The interview session will end with a few lines from the Admissions Deans, a live student forum for Q&A, virtual tour and an optional live presentation on "Life in Houston." You can learn more about studying in Baylor during the virtual tour and presentation from current BCM students.
Baylor College of Medicine sends admission notifications between November and May. Matriculation is dependent on the student completing all undergraduate course requirements satisfactorily. Accepted students are expected to pay a non-refundable tuition deposit of $300 by April 30th to secure their position. Individuals who already have admission at another medical school in Texas will not be given a spot after June 1st in order to give priority to waitlisted applicants.
The school leaves an average of 500 students on their waitlist per cycle and it is hard to tell the number of students that will get admission from the list. If the class is not filled by April 30th due to withdrawals or declines, a vote is taken to open the . The institution's diversity priorities will guide the selection process.
It is recommended that students review the TMDSAS Application and Acceptance Website.
1. What makes up a complete Baylor application?
The Admissions Committee will not assess a candidate's file until they have gotten the following: a validated TMDSAS submission, a Baylor supplementary application and fee, letters of recommendation, MCAT scores, and CASPer scores.
2. What are the requirements for MCAT and GPA?

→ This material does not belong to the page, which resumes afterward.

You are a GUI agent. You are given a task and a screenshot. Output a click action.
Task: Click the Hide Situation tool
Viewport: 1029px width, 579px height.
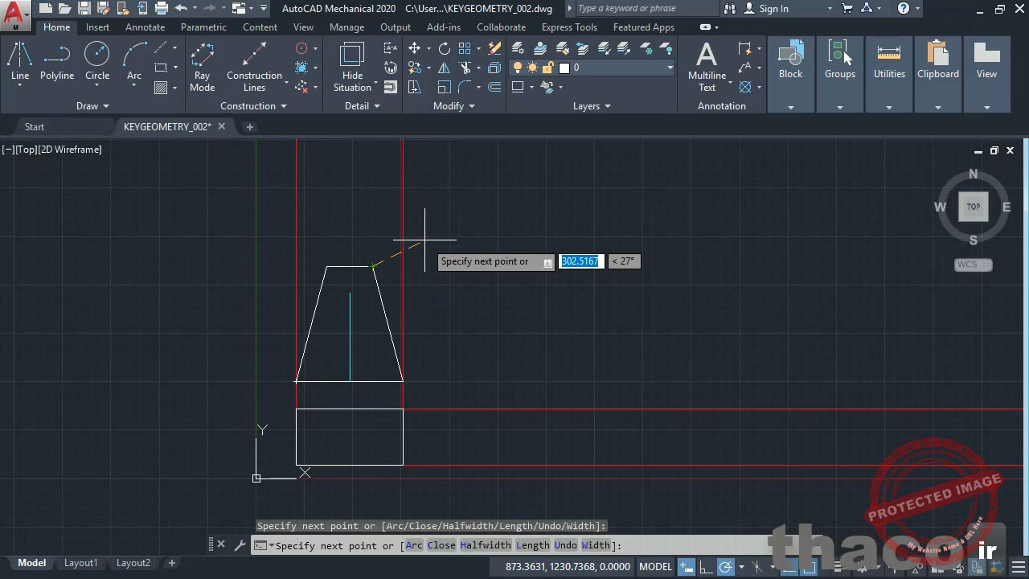(352, 68)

There is no minimum GPA or MCAT requirement for admission to Baylor College of Medicine. Check out the Admissions Statistics info in our blog to see last year’s matriculants’ data.
3. Is CASPer needed for admission to the MD program?
Yes, all entrants to the Medical School, including those applying to the Medical Scientist Training Program, must take the CASPer online situational judgment exam. CASPer complements other tools for candidate screening that measure noncognitive abilities and behavioral qualities that are essential for successful students and graduates of the program.
4. Does the school accept AP credits?
If you have AP credits from an accredited undergraduate school on your transcript, Baylor College of Medicine will recognize them. Students are strongly advised to take additional upper-level courses in the areas where they received credit for introductory-level courses. For Baylor's required coursework, AP credits are not considered.
5. What is the oldest MCAT score accepted?
6. Is there a preference for Texas residents at Baylor College of Medicine?
Applicants are evaluated by the admissions committee with the same criterion, whether they are in-state or out-of-state residents. However, Texas law stipulates that no more than 10 percent of the class can be non-residents.
7. Can I send updates to my application?
Yes, you can submit updates via the application portal if you have not gotten an invitation to interview at Baylor. Updates to your submission will not be approved if you get an invitation to interview. Interviewees may submit through the application portal, but not modifications to their applications.
8. Is Baylor College of Medicine open to transfer students from both domestic and international medical schools?
Baylor College of Medicine does not accept transfer students.
9. Does the School accept International students?
The school does not accept international students for its MD program, except Canadian students. However, international students can apply for the MD/Ph.D. program.
10. What is the interview format?
Baylor College of Medicine uses the traditional interview format. Candidates will have two interviews, each spanning thirty minutes with a faculty member and a medical student in the interview subcommittee. Interviews are held on Fridays virtually via Zoom following an invitation.
11. What programs are available?
Baylor College of Medicine offers four dual degree options along with the MD program. These include MD/PhD, MD/MBA, MD/MPH and MD/JD.